» Activity
Your task is to extract every entry that follows word for word while excluding the pictures.

++++++++++++++++++++

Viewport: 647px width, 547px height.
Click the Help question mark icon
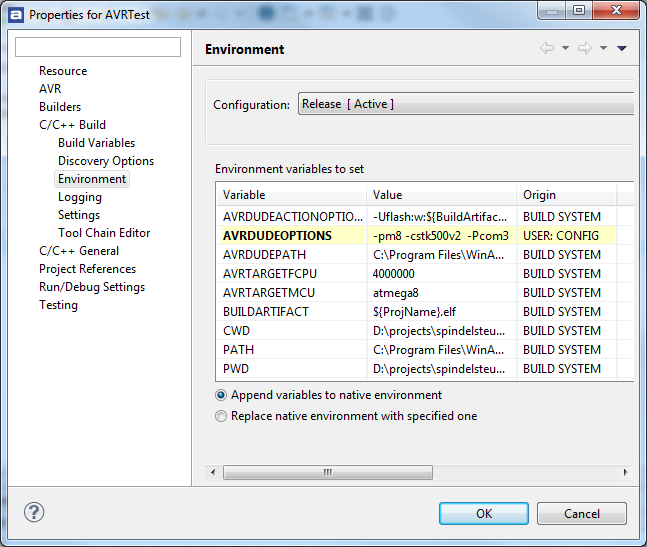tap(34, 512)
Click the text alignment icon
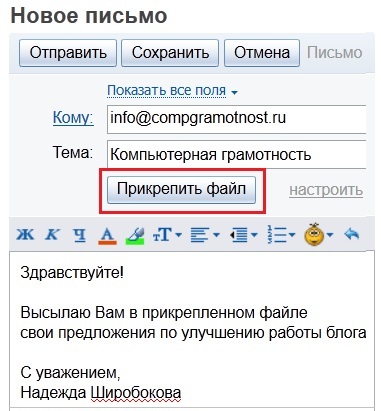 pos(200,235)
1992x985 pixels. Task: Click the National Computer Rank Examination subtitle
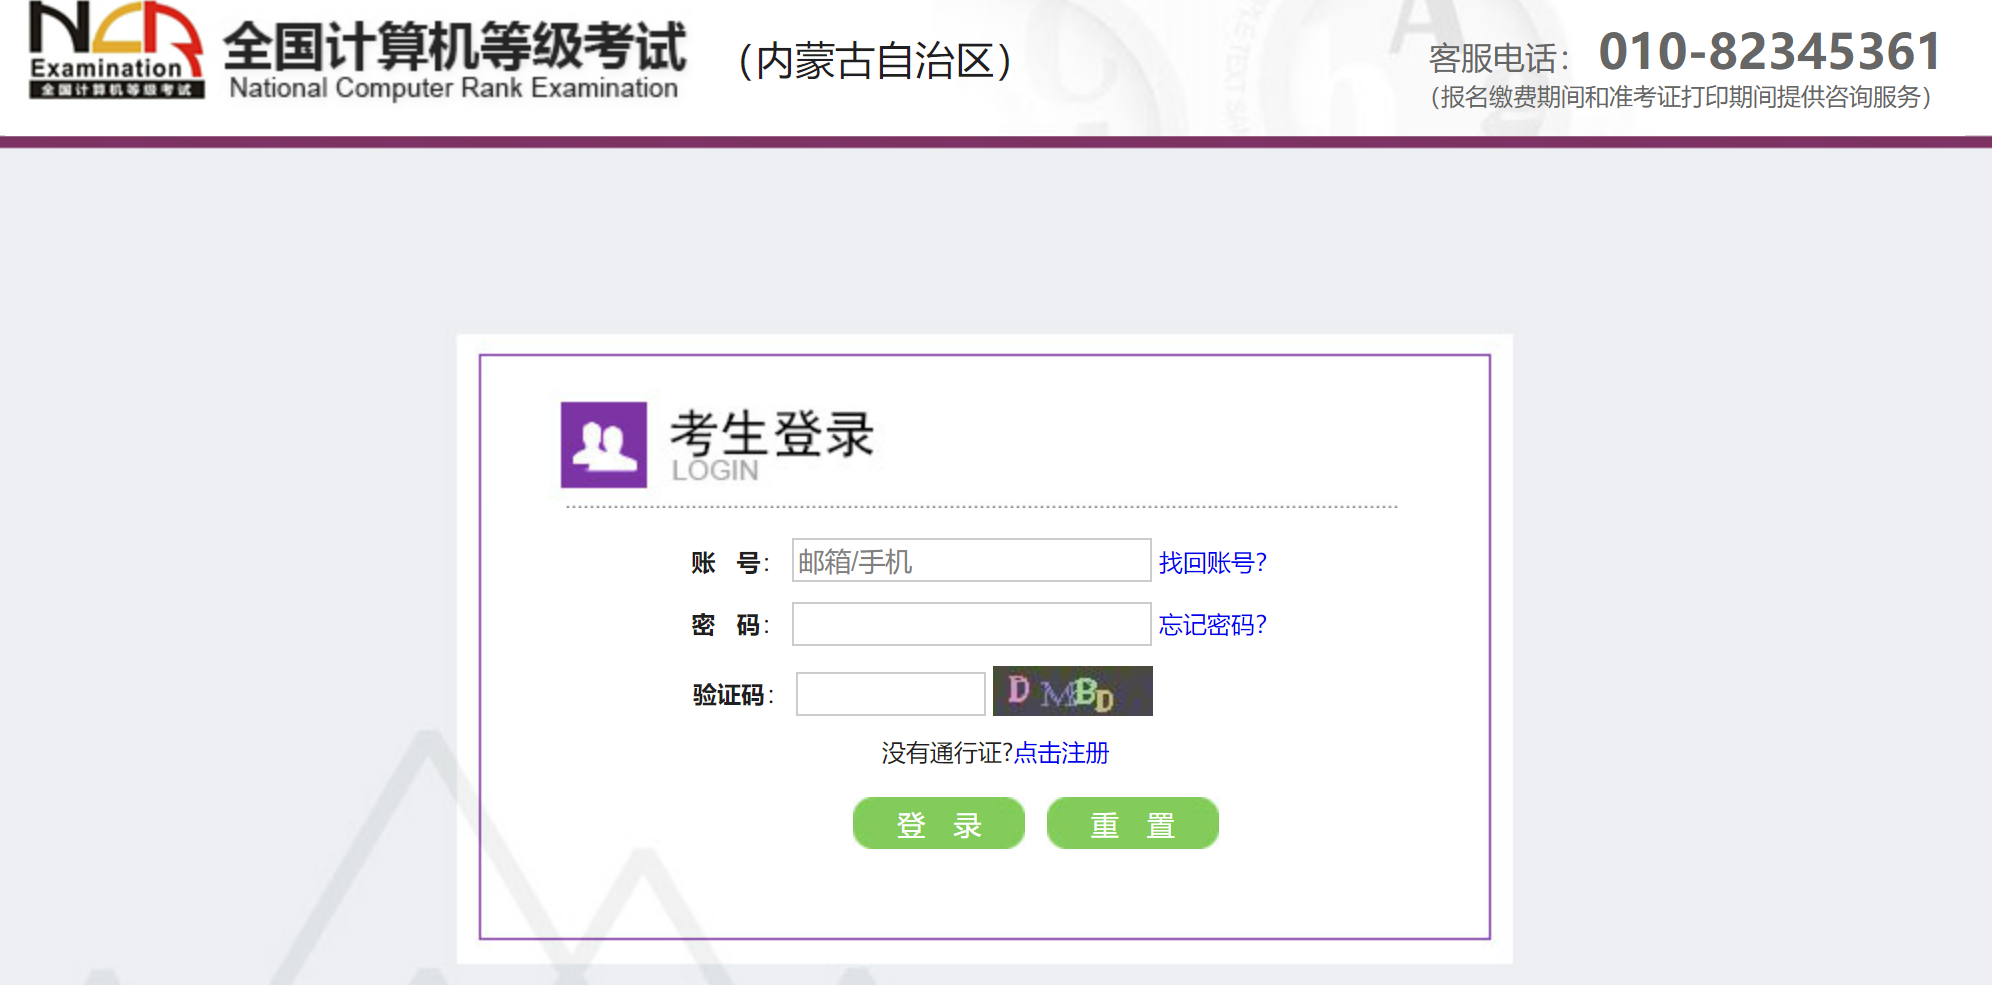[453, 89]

++++++++++++++++++++

» Reply to the exercise
Viewport: 647px width, 547px height.
Click the Help question mark icon
tap(34, 512)
Click the text alignment icon
 pos(200,235)
1992x985 pixels. Task: Click the National Computer Rank Examination subtitle
[453, 89]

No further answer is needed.